You have mistaken createrepo with yum repomd data. Createrepo is for creating actual repository (I use mrepo).
I haven't (if you read what I said carefully). Meanwhile mrepo is nicely done, worth using if you have to babysit tonnes of package metadata. I like what Dag implements, sane and simple and useful.
Yum data (repomd, repoview) is different story. Every repository stores data in xml file packed with tar. They are unpacked in memory and xml data is parsed and put into internal database (and cache). It is very much possible that yum internally (for cache) uses sqlite database, haven't had the need to research. Using "yum -C <command>" will use yum cache rather then download repomd data again.
Please note that I'm speaking way way generally and from memory. What you gave me was a data point about how well yum performs, and yum is better than I would have guessed with 10+ repositories underneath it.
Anything else you read is pure crack smoke from me thinking out loud. I don't even agree with myself often ;-)
73 de Jeff
--
Ljubomir Ljubojevic (Love is in the Air) PL Computers Serbia, Europe
Google is the Mother, Google is the Father, and traceroute is your trusty Spiderman... StarOS, Mikrotik and CentOS/RHEL/Linux consultant _______________________________________________ CentOS-devel mailing list CentOS-devel@centos.org http://lists.centos.org/mailman/listinfo/centos-devel
On Sun, 2011-07-24 at 23:37 +0200, Ljubomir Ljubojevic wrote:
You have mistaken createrepo with yum repomd data. Createrepo is for creating actual repository (I use mrepo).
Yum data (repomd, repoview) is different story. Every repository stores data in xml file packed with tar. They are unpacked in memory and xml data is parsed and put into internal database (and cache). It is very much possible that yum internally (for cache) uses sqlite database, haven't had the need to research. Using "yum -C <command>" will use yum cache rather then download repomd data again.
Ljubomir, If you wanna pop by #fedora-devel on freenode tomorrow the mock, yum and createrepo(clark, james, me, tim, nils, panu and others) maintainers and developers tend to all be in there often.
the long and short is - yum plugins don't work inside mock overly well and they are tricky to get in there.
You could also pop by #yum on freenode, you'll find a lot of similarly good folks around who can help.
finally, just to dispel any confusion: yum uses sqlitedbs first if they are available. createrepo generates both the xml and the sqlitedbs, by default repomd.xml is just used for the index to the repo.
good luck with your building process. -sv
seth vidal wrote:
Ljubomir, If you wanna pop by #fedora-devel on freenode tomorrow the mock, yum and createrepo(clark, james, me, tim, nils, panu and others) maintainers and developers tend to all be in there often.

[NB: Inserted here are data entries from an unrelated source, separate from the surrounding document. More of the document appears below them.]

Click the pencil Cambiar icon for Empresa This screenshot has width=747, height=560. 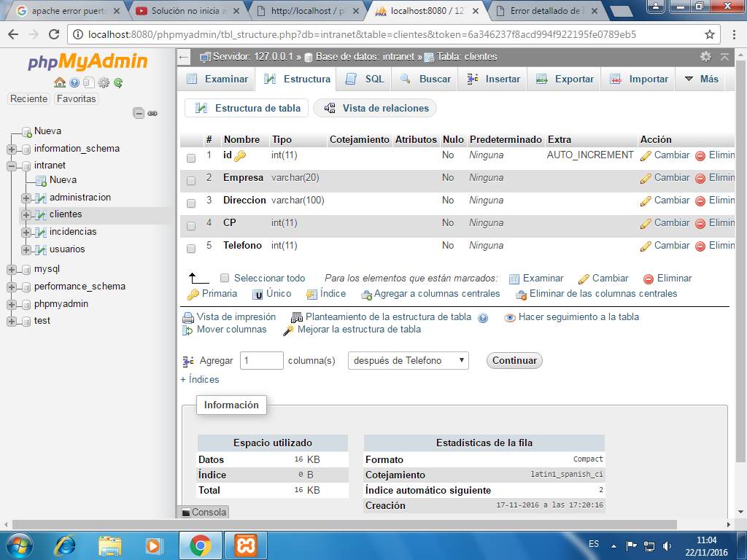tap(646, 178)
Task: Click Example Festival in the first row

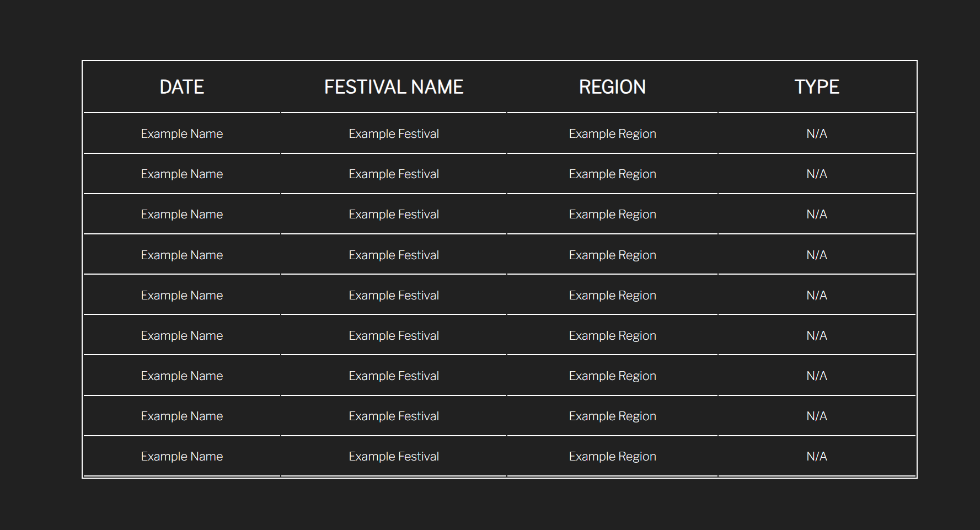Action: click(394, 134)
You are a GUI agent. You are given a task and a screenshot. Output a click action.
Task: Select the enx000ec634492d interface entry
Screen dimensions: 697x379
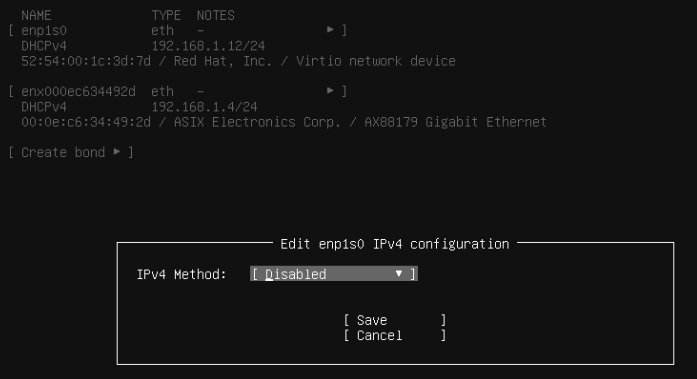[178, 91]
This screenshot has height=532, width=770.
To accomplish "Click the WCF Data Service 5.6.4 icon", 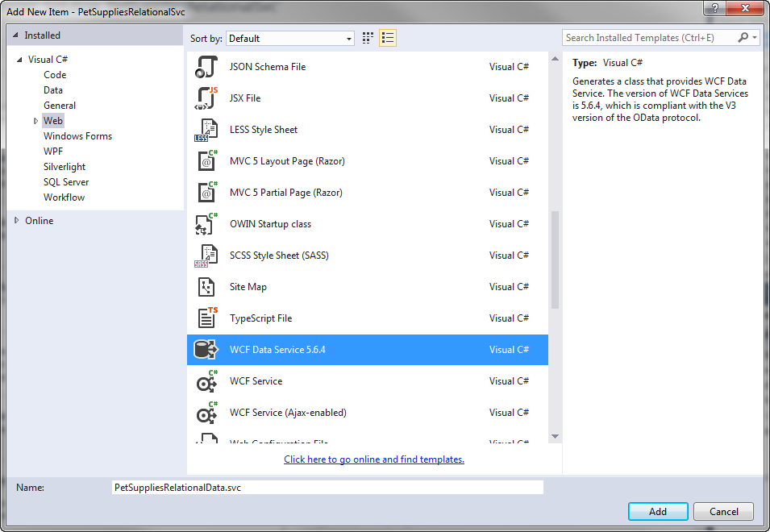I will tap(207, 350).
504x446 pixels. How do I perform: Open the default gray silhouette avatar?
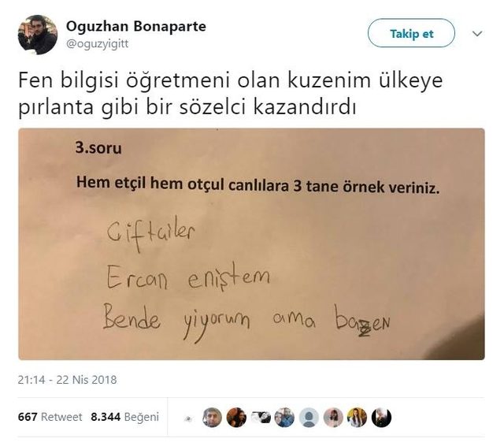[309, 418]
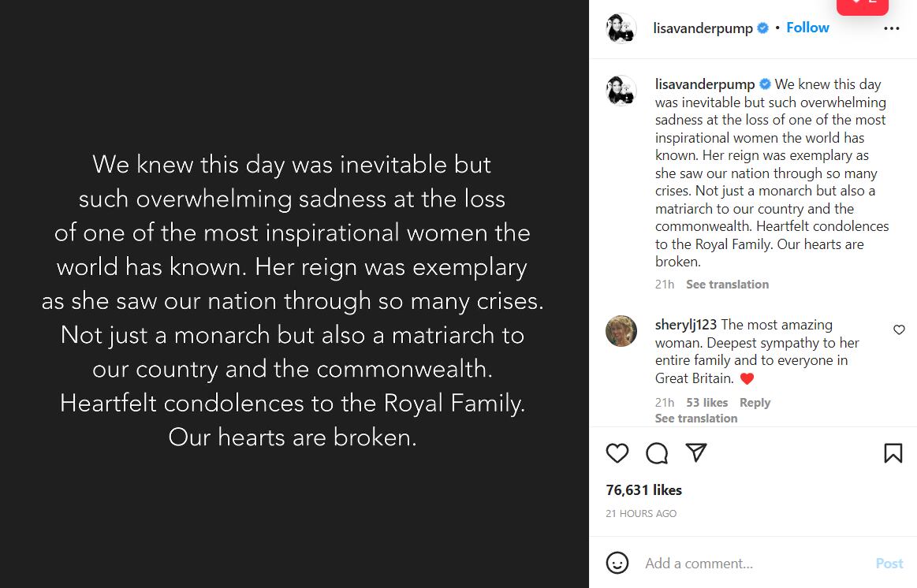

the long and short is - yum plugins don't work inside mock overly well and they are tricky to get in there.
Is there a short explanation how you sort repository priority? Like "on top will have first priority"? This is only real problem I see now. I have added priority=x to mock cfg and will experiment, but definite "this is how you should do it" would be nice since I am not able to find this info so far. Ones repos are set I am going to test compilation.
You could also pop by #yum on freenode, you'll find a lot of similarly good folks around who can help.
I will see to find free time for IRC. Thanks.